The way this is written makes the stories of these two women sound like two separate novels. How do they come together? What is their relationship? It also comes across as you telling me what it is about rather than actually letting me see/feel what it is about. "The book is about..." "The story starts with..."

It is def too long and the large blocks of text discourage me from wanting to read it. It is also too wordy. Narrow the focus and only include key elements. Not sure the nerdy brother or failed husband even need to be mentioned here.

Hope this helps.
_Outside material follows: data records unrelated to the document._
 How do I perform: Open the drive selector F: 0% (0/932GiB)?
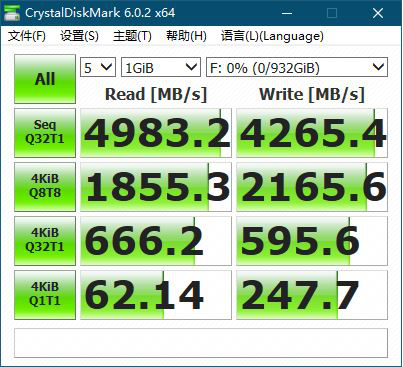click(297, 67)
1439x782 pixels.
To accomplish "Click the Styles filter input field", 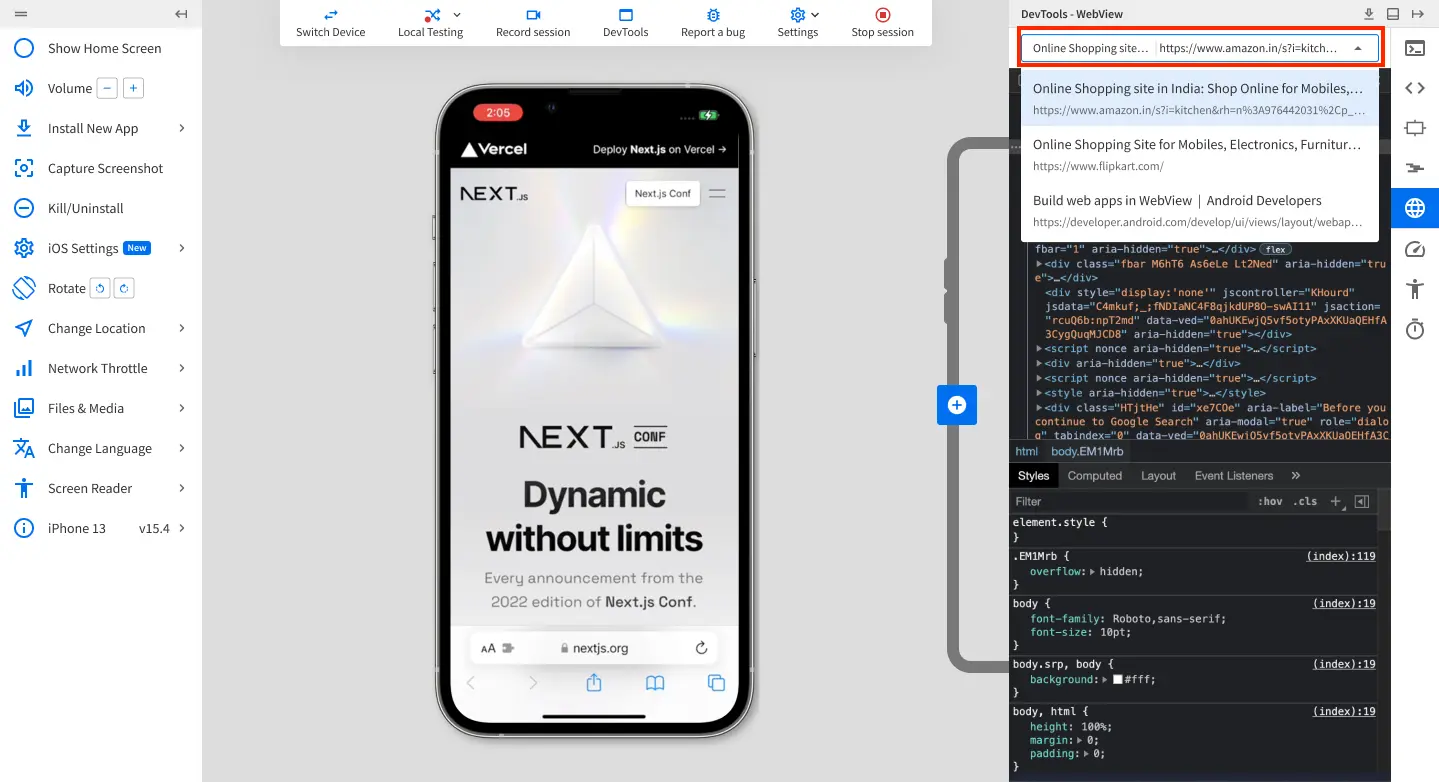I will 1100,501.

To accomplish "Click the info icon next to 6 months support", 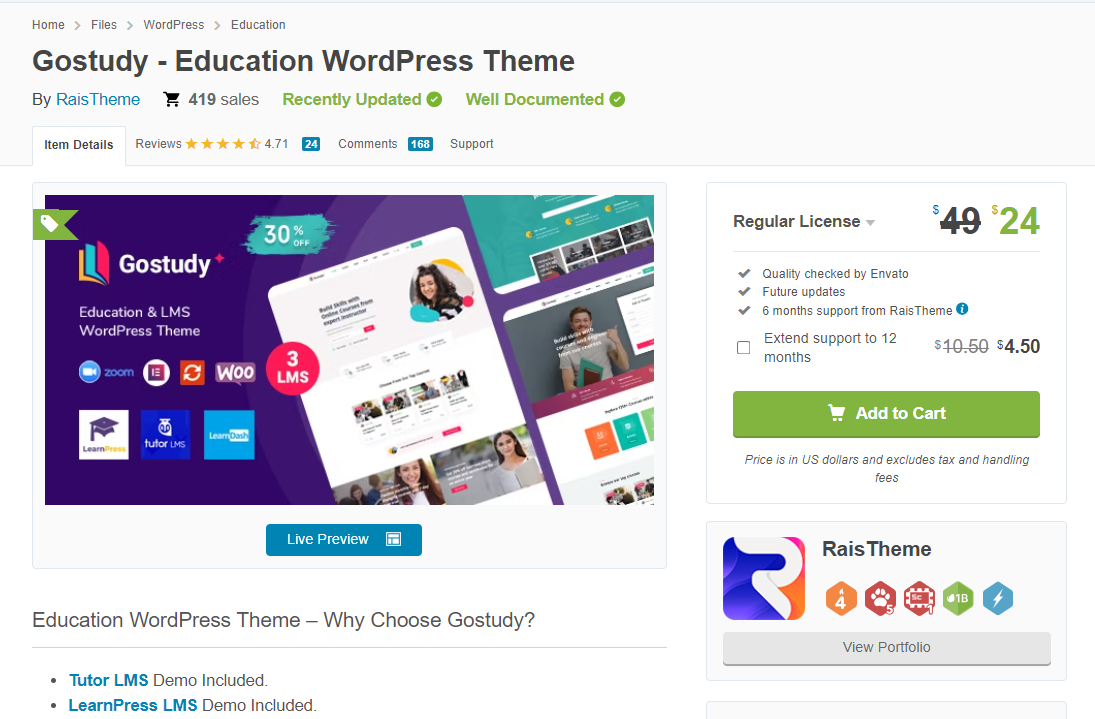I will (962, 309).
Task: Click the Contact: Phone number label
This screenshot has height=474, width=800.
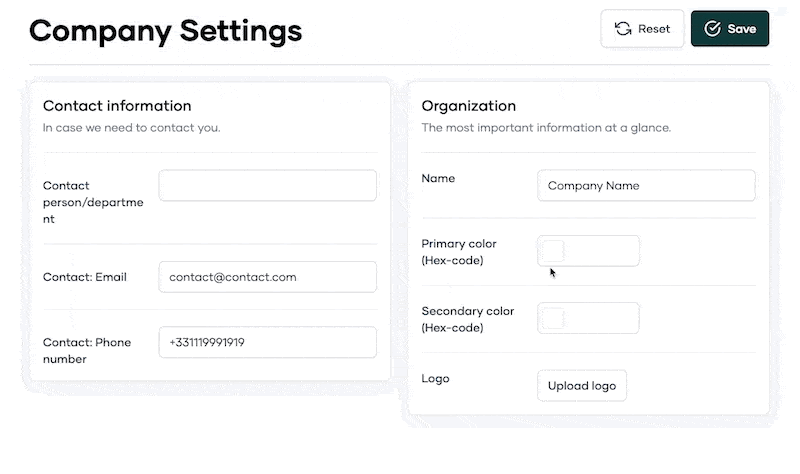Action: 87,351
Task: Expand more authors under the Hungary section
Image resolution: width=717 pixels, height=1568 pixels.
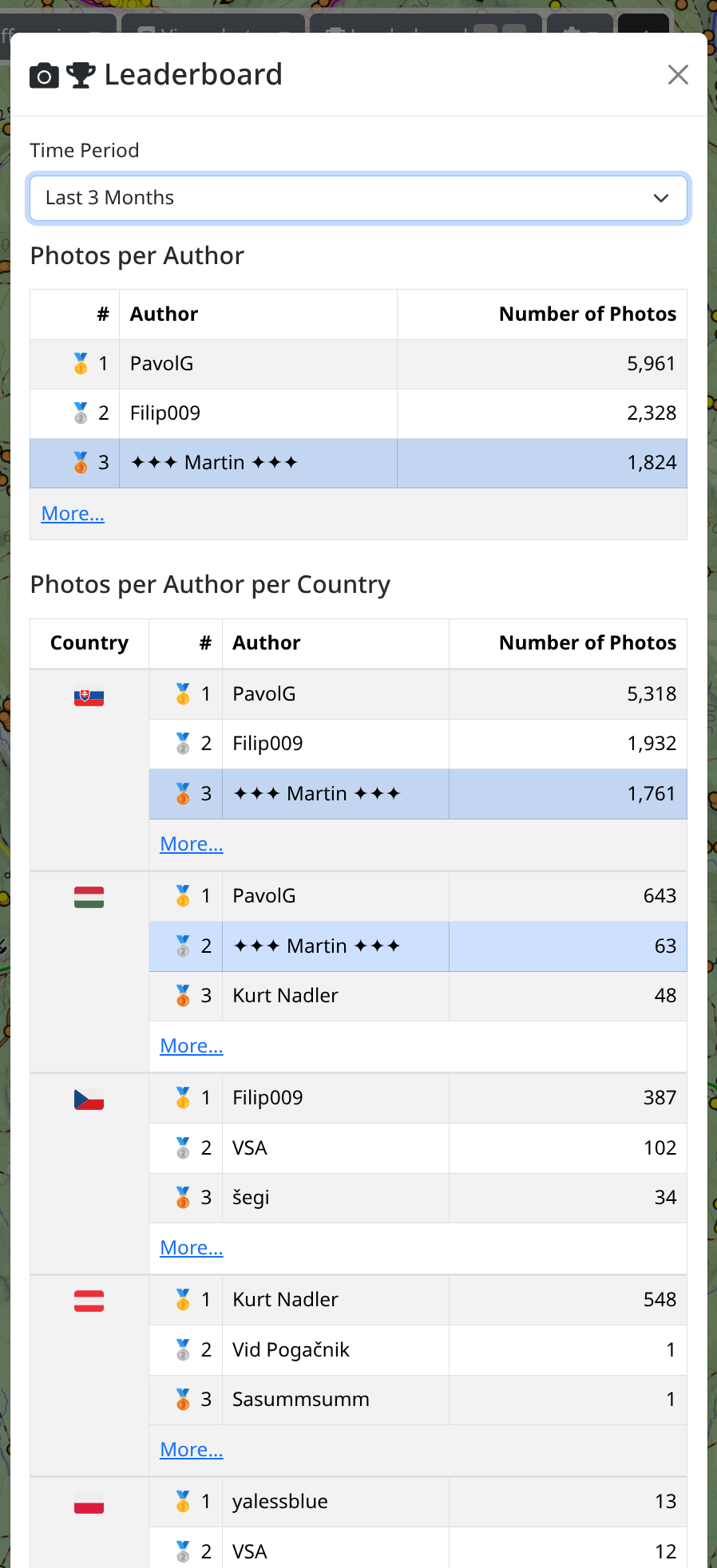Action: (x=191, y=1046)
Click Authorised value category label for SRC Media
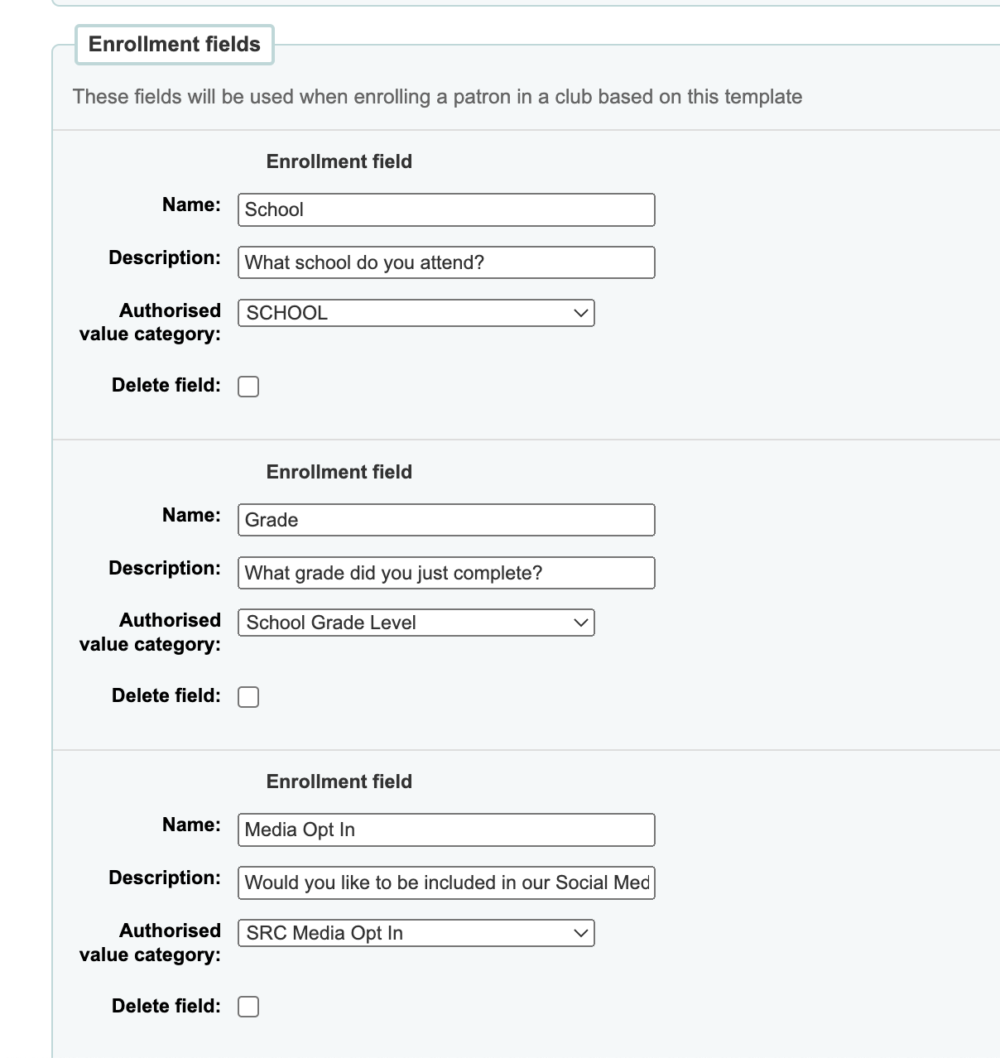This screenshot has width=1000, height=1058. point(150,943)
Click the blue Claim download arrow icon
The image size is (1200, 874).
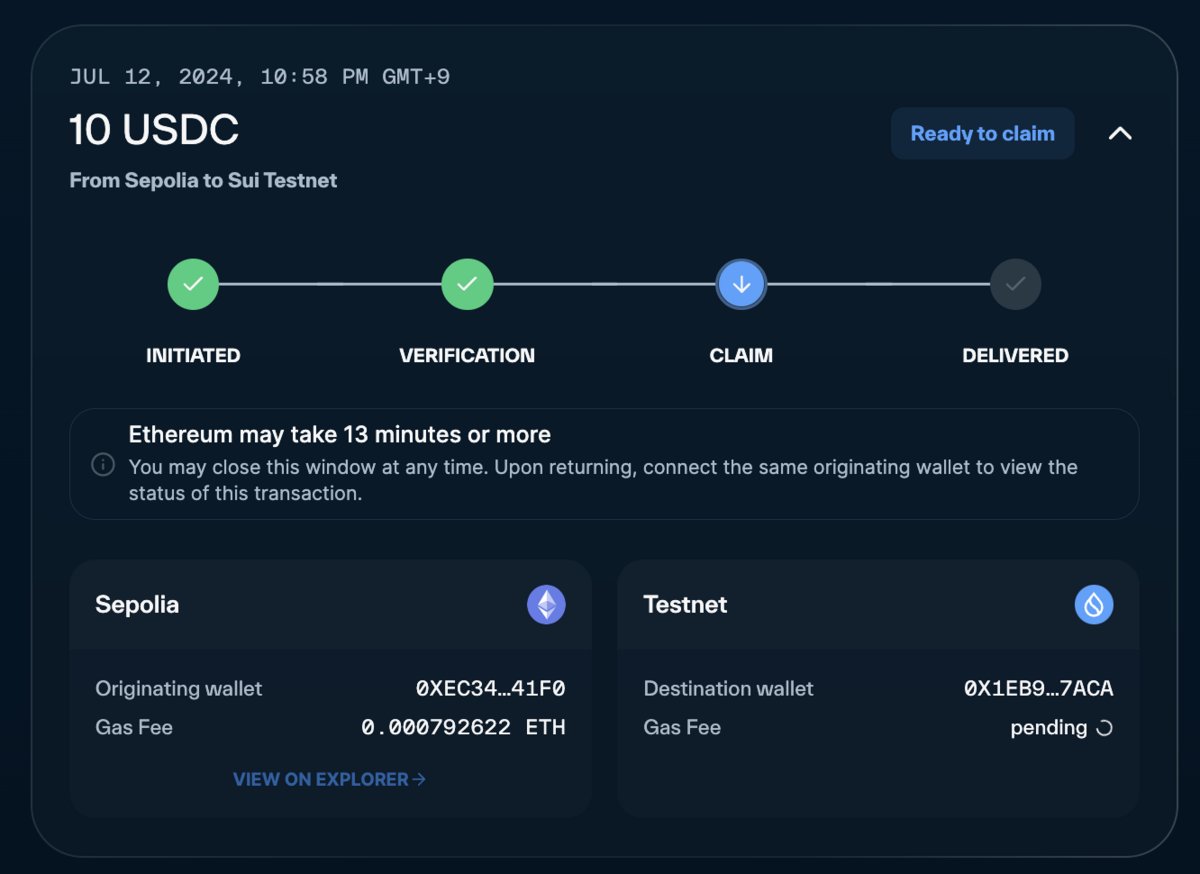pos(741,284)
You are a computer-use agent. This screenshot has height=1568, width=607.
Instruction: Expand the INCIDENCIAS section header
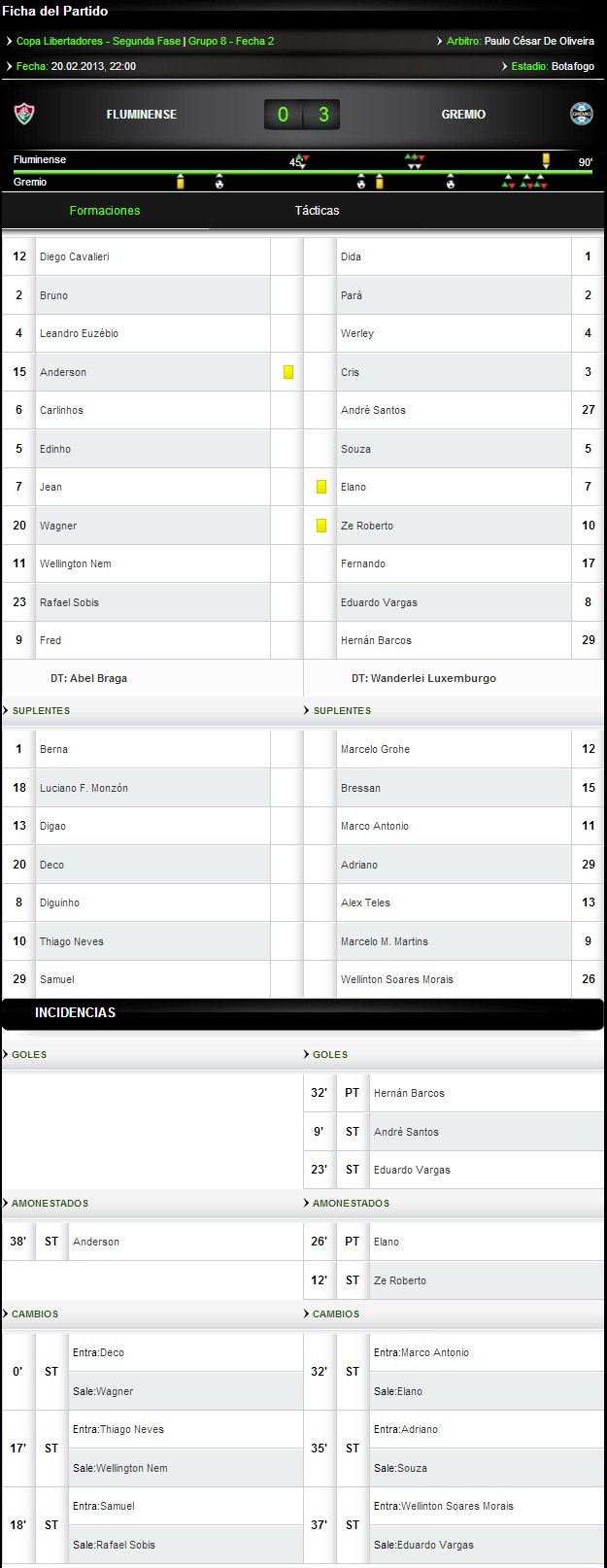coord(75,1013)
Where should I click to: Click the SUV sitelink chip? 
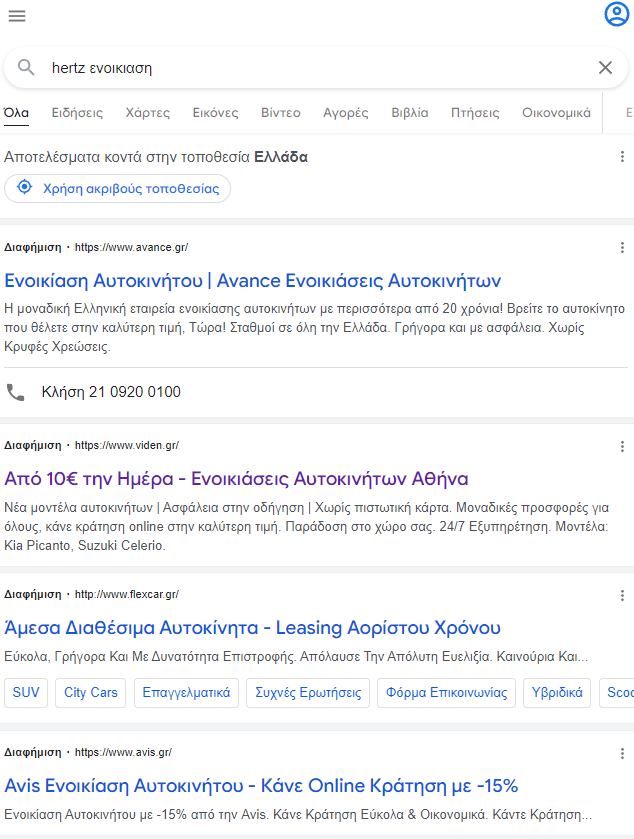click(26, 692)
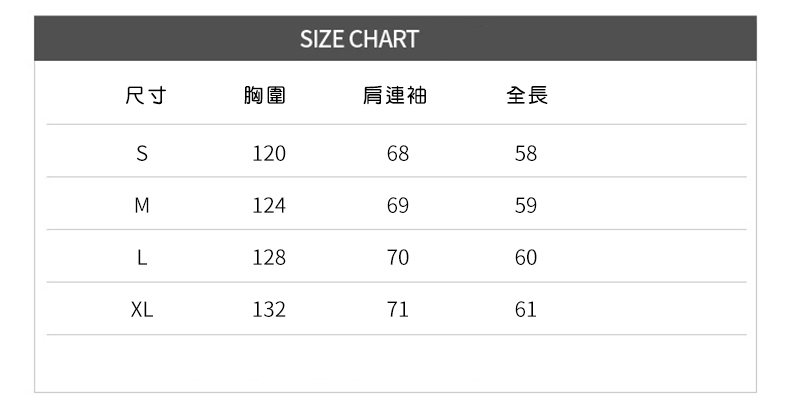
Task: Click the chest value 128
Action: click(269, 258)
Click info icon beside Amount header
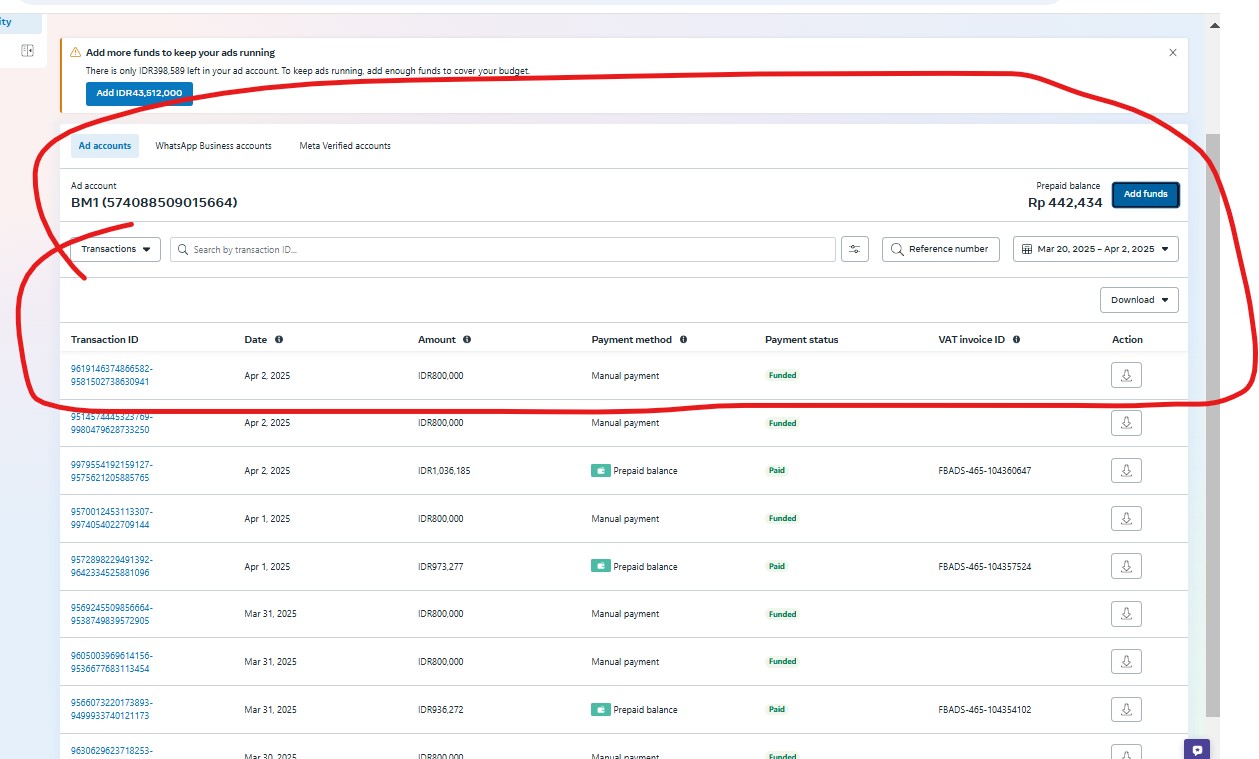 click(x=467, y=340)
Good luck.


message 7: by Ashwini (new)

Ashwini Bhat | 27 comments Thanks for the feedback, Scott. Like I said any and all feedback is important to me at this point. I will work on the new query with all the pointers above and see if it works.


message 8: by Ashwini (new)

Ashwini Bhat | 27 comments Taking all of the suggestions above, this is the edited version I came up with. I could not cut it down though. It is not as vague as prior version, but did I give out too much information?


“In the court of love, how would you rather plead- Guilty or not guilty?”
Ramya and Siri are best friends, as close as sisters -the ‘guilty girls’ who struggle with guilt as they strive to make the right decisions when the same decisions in the past have led to some wrong and dire consequences.
At seventeen, bold and beautiful Ramya has everything going for her including a hot boyfriend at her arm. All that changes one fateful day when she loses him to an alleged suicide. As she drowns herself in grief and guilt, it is of course best pal Siri who comes to her rescue. Years later, she marries Siri’s brother-Amit, who had inspired hope and courage in her during those dark times. Her love and loyalty to Amit are soon put to test with charismatic Jeeth entering the scene. Ramya enjoys her new boss’s attention and company, but when she realizes that Jeeth wants more than just a platonic relationship, she firmly rejects him and walks away. Two days later, Jeeth goes missing; no one knows where he is- not his family, not even his secretory. Ramya knows she made the right decision, but as history menacingly threatens to repeat itself, she gets sucked into the dark blackhole of guilt yet again. As the ghosts of her past collide with the giant shadows of her future, she stands to lose everything she loves, everything she worked so hard for and which she cannot afford to lose again. Does Ramya have enough resilience to get out of this all-consuming emotional quicksand this time around? And that too without Siri or Amit’s help?
Siri is a talkative ‘open book’ compared to reclusive Ramya. She is academically as successful as can be, but her marital life is a disaster. As Ramya strives to find the ‘right man’ for her, who can man-up to her success, she discovers that Siri already has a closet boyfriend- Mike. She might as well have chosen a one-eyed alien because that’s how conservative her parents are towards an inter-racial alliance. Still, Siri’s problem is much more mundane and not as forbidden as hers. Ramya is ready to rally for her all through, but when will Siri realize this is her race to run and her trophy to win? Will Siri ever muster enough courage to stand up for what she believes is ‘true love’? And more importantly, is love alone enough to bridge the gaping ‘culture-chasm’ that her Indian parents are so skeptical of?
‘Guilty of Love’ is an 80k women's fiction full of beautiful romance and delicious humor. Narrated in alternating voices of Ramya and Siri, this is an inter-woven, yet a parallel romance story highlighting their journey – a tale of love, loss, guilt, redemption, and forgiveness.
My decade long experience as a physician has been well reflected in the characters of my story. Instead of burdening my audience with the ‘real and cruel’ stuff I see in my oncology practice all the time, I have focused on bringing out the humor that co-exists in the face of darkness. I believe my readers deserve happiness, fun, and bliss-which I hope my debut ‘feel good’ novel will provide them with, in ample amounts.
Thank you for considering my query and I sincerely hope to hear from you at your earliest convenience.